* [What to work on]
If a line in the records below contains the word "computer", copy it out.
Material supplied Start Marker
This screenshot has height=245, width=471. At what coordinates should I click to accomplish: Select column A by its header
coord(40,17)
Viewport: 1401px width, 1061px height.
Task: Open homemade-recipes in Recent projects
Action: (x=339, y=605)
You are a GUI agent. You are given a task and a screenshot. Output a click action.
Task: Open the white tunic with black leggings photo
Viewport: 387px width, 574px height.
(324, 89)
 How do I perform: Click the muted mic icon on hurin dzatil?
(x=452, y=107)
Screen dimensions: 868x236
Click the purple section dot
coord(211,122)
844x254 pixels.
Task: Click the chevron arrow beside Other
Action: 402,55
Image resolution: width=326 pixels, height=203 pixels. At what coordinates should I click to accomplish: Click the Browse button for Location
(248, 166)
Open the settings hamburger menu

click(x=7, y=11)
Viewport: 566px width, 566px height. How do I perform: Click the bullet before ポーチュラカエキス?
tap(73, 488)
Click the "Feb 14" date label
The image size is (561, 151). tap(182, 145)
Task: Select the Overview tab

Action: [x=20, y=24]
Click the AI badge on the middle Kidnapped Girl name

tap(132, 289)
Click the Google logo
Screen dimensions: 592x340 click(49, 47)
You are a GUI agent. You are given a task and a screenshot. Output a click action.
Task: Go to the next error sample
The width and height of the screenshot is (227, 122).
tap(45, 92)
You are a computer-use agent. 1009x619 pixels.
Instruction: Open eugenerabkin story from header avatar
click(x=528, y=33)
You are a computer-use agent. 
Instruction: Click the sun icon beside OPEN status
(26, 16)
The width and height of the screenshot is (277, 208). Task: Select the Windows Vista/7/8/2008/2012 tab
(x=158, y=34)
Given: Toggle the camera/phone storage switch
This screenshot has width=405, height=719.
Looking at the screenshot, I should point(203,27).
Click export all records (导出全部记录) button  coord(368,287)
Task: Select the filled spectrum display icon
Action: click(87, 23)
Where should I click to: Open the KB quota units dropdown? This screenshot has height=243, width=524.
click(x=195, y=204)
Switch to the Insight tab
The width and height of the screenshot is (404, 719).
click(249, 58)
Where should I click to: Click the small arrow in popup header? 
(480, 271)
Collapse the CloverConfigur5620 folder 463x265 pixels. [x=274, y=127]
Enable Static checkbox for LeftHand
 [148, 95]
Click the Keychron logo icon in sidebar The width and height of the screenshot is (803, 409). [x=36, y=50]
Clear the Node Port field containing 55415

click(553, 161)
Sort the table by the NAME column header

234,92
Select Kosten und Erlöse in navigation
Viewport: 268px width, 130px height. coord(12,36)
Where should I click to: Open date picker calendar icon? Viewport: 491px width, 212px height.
Material supplied End Marker
* [Task solution]
You are a computer-use agent. 1009x619 pixels.
You are a computer-use agent. 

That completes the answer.